───── TASK INPUTS

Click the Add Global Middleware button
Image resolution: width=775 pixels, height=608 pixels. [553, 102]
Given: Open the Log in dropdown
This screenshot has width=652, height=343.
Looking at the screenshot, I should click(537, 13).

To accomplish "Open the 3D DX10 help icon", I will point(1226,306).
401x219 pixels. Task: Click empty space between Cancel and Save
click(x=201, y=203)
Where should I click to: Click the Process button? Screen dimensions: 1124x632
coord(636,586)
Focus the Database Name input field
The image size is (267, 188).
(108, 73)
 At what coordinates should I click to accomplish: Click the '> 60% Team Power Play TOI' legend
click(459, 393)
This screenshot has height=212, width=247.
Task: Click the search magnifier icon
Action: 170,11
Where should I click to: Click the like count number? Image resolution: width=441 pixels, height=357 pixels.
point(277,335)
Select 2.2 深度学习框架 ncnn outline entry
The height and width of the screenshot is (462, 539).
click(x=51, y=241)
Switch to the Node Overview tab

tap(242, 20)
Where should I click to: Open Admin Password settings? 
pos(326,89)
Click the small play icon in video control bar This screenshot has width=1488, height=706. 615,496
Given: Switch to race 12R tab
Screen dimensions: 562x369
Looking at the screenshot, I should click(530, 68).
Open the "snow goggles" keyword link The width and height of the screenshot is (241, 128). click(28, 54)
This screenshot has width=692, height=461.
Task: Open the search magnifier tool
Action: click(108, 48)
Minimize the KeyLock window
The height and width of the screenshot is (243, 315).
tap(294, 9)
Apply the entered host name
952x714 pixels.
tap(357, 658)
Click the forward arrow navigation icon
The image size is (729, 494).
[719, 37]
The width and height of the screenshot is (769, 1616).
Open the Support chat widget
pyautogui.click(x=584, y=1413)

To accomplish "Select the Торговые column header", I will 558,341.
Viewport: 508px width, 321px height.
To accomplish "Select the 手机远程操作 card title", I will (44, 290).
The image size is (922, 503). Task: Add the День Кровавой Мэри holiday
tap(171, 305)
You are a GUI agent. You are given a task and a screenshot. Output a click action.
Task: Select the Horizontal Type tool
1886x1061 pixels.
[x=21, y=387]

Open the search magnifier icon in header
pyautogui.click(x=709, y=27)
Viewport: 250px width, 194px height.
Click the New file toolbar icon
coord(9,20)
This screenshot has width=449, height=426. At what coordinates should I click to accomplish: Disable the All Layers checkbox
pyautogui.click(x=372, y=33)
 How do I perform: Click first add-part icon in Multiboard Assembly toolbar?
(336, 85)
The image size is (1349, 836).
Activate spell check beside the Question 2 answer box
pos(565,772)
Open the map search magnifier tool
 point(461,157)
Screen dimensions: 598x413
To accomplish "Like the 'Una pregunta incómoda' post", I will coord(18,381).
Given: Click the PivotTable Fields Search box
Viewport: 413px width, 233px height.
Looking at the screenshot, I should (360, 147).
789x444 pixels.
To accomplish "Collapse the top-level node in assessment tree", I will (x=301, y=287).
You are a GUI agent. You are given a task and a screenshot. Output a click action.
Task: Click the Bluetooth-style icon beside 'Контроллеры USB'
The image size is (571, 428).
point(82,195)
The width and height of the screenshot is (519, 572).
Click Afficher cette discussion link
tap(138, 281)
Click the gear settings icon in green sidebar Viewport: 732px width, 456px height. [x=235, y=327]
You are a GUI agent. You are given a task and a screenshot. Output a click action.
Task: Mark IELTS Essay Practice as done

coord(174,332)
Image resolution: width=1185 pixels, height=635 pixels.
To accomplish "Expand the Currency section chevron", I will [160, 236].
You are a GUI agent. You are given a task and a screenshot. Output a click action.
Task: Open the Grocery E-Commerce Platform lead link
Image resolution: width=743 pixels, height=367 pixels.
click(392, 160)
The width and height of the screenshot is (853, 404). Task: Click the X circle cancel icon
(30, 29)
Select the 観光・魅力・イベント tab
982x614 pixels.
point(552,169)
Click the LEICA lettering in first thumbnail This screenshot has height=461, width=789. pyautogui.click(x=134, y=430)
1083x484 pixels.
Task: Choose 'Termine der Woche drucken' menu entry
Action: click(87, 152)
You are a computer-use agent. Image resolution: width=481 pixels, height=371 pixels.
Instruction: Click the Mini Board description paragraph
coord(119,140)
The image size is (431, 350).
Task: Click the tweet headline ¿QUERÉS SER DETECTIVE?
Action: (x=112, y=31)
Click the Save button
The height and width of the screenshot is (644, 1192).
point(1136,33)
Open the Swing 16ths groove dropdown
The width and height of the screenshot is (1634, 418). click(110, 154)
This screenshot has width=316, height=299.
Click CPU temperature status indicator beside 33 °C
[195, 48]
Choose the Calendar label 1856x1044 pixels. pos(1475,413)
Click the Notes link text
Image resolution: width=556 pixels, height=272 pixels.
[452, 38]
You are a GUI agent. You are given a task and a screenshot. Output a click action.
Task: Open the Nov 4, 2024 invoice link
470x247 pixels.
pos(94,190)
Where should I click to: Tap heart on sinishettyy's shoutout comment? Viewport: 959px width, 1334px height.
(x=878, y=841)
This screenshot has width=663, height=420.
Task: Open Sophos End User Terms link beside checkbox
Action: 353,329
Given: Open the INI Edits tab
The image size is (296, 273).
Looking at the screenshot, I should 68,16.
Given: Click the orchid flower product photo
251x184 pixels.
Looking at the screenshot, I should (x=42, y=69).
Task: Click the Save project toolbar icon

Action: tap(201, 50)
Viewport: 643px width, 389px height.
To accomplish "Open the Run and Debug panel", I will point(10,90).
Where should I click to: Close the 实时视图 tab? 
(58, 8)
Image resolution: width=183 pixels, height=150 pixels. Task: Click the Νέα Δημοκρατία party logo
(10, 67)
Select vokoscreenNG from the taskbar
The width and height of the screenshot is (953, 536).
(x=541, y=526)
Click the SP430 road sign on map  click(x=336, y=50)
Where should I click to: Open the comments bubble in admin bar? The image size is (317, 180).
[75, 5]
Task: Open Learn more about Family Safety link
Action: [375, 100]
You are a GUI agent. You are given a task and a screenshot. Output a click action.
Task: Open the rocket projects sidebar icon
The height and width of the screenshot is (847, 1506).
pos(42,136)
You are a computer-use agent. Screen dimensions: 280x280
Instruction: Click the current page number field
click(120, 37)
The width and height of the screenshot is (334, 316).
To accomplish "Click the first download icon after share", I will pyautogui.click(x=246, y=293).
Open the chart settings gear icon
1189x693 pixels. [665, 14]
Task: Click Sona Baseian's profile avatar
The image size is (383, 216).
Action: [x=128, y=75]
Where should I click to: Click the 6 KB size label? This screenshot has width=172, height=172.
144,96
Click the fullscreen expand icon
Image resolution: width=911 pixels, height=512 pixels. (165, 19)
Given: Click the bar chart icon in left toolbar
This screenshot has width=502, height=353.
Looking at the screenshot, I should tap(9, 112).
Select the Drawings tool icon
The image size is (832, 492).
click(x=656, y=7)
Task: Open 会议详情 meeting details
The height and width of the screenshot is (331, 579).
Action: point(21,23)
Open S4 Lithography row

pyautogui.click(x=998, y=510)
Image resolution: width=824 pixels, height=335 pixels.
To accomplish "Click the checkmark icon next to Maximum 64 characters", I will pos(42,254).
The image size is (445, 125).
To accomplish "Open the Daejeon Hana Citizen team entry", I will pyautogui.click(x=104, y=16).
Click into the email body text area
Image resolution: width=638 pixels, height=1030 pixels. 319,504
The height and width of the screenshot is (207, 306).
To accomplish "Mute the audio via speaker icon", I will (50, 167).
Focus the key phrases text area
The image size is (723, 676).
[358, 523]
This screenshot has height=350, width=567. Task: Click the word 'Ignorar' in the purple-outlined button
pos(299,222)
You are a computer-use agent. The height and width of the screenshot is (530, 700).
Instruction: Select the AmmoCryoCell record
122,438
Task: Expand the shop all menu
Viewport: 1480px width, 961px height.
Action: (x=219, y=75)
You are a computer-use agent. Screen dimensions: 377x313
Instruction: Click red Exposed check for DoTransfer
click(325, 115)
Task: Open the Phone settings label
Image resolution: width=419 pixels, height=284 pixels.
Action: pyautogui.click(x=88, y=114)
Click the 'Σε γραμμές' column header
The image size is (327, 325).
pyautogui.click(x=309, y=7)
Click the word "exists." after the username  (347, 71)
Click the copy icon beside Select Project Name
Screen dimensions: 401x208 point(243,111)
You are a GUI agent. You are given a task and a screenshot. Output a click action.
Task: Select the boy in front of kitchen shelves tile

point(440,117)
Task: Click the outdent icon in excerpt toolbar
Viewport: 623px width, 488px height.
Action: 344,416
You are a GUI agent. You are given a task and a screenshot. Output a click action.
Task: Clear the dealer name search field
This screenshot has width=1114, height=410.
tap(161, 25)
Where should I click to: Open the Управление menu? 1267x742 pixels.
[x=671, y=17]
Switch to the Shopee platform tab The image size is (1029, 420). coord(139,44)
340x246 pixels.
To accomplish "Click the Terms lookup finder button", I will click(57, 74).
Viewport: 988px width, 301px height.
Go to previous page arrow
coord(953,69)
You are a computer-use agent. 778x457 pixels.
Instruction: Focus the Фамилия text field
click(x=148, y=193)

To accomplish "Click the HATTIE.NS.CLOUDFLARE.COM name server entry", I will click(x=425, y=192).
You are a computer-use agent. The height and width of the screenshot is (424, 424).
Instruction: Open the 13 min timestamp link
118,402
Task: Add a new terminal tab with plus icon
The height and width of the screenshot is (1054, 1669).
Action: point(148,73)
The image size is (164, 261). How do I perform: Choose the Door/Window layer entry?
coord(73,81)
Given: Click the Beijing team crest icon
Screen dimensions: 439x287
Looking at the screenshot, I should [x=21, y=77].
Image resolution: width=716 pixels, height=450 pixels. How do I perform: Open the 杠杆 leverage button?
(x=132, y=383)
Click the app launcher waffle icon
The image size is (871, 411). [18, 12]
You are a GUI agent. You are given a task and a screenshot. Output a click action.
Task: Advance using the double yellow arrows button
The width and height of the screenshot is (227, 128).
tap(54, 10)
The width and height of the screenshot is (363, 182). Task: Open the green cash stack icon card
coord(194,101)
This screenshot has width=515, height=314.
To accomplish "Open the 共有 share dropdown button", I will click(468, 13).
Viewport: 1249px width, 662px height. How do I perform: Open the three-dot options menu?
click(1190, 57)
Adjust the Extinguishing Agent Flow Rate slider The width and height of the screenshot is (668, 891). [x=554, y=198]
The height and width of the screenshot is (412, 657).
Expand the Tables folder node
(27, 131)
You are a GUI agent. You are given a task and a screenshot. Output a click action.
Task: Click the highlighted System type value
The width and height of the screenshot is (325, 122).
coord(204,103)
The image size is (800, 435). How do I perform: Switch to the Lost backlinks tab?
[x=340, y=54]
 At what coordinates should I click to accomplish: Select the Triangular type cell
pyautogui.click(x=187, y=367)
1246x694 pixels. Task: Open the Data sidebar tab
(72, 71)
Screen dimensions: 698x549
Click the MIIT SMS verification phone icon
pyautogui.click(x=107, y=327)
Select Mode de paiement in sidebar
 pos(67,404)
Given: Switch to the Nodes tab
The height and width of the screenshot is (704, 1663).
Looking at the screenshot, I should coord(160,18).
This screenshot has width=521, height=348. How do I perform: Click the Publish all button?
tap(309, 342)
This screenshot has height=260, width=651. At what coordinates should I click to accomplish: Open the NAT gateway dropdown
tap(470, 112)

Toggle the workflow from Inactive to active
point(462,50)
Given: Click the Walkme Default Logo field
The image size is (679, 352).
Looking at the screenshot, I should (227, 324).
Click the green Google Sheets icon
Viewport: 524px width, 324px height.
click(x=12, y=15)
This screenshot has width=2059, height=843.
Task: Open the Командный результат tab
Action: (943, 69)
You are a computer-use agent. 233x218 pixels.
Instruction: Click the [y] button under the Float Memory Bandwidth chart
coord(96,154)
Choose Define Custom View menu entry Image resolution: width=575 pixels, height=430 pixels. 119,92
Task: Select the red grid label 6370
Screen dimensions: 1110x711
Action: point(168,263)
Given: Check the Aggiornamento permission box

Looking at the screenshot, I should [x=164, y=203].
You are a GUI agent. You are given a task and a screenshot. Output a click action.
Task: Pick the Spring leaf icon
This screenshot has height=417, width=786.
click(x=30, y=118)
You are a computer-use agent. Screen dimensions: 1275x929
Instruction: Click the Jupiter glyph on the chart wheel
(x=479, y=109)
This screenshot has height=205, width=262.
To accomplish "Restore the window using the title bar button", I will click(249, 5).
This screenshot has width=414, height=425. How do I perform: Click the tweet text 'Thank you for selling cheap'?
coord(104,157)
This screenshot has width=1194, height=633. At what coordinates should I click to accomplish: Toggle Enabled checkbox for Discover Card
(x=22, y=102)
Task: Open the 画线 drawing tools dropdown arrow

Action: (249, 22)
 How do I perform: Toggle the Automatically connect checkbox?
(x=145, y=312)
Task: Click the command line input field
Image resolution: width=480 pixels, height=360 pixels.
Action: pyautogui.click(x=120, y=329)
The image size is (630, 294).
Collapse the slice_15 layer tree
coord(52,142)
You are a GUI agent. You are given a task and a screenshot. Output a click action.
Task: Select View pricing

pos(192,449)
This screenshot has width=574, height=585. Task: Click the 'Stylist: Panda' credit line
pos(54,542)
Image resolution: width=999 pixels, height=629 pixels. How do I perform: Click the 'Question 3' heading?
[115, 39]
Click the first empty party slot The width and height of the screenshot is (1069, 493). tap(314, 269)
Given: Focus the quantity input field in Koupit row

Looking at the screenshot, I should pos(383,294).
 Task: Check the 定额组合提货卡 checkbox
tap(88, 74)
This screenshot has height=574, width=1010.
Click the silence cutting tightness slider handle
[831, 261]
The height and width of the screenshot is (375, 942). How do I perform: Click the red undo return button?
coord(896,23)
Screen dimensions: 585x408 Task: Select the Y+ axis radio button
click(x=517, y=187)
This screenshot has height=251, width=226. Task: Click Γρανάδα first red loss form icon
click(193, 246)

──────────

*EXERCISE:*
Starting at the line above that contains "Minimize the KeyLock window", write out each line exactly until the line that contains "Viewport: 508px width, 321px height." has been written, and stop there.

*OUTPUT OF THE EXERCISE:*
Minimize the KeyLock window
The height and width of the screenshot is (243, 315).
tap(294, 9)
Apply the entered host name
952x714 pixels.
tap(357, 658)
Click the forward arrow navigation icon
The image size is (729, 494).
[719, 37]
The width and height of the screenshot is (769, 1616).
Open the Support chat widget
pyautogui.click(x=584, y=1413)

To accomplish "Select the Торговые column header", I will 558,341.
Viewport: 508px width, 321px height.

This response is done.